What you have to do: Please give the data below again in full, exactly as it stands.

╭─ Data extract

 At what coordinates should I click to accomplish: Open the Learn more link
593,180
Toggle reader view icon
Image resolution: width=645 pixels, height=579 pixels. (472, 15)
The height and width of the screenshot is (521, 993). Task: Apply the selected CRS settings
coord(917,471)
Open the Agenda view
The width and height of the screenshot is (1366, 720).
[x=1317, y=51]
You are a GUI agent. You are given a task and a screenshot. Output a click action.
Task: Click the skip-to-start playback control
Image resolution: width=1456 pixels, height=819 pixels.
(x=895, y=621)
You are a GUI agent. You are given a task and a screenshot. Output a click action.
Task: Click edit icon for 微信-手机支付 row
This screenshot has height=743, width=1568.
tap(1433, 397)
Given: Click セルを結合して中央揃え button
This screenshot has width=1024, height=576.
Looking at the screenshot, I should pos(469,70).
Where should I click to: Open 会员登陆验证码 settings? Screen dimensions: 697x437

╰─

Your response:
 At what coordinates should I click to accomplish: Open the Learn more link
593,180
Toggle reader view icon
Image resolution: width=645 pixels, height=579 pixels. (472, 15)
The height and width of the screenshot is (521, 993). Task: Apply the selected CRS settings
coord(917,471)
Open the Agenda view
The width and height of the screenshot is (1366, 720).
[x=1317, y=51]
You are a GUI agent. You are given a task and a screenshot. Output a click action.
Task: Click the skip-to-start playback control
Image resolution: width=1456 pixels, height=819 pixels.
(x=895, y=621)
You are a GUI agent. You are given a task and a screenshot. Output a click action.
Task: Click edit icon for 微信-手机支付 row
This screenshot has height=743, width=1568.
tap(1433, 397)
Given: Click セルを結合して中央揃え button
This screenshot has width=1024, height=576.
Looking at the screenshot, I should pos(469,70).
Where should I click to: Open 会员登陆验证码 settings? Screen dimensions: 697x437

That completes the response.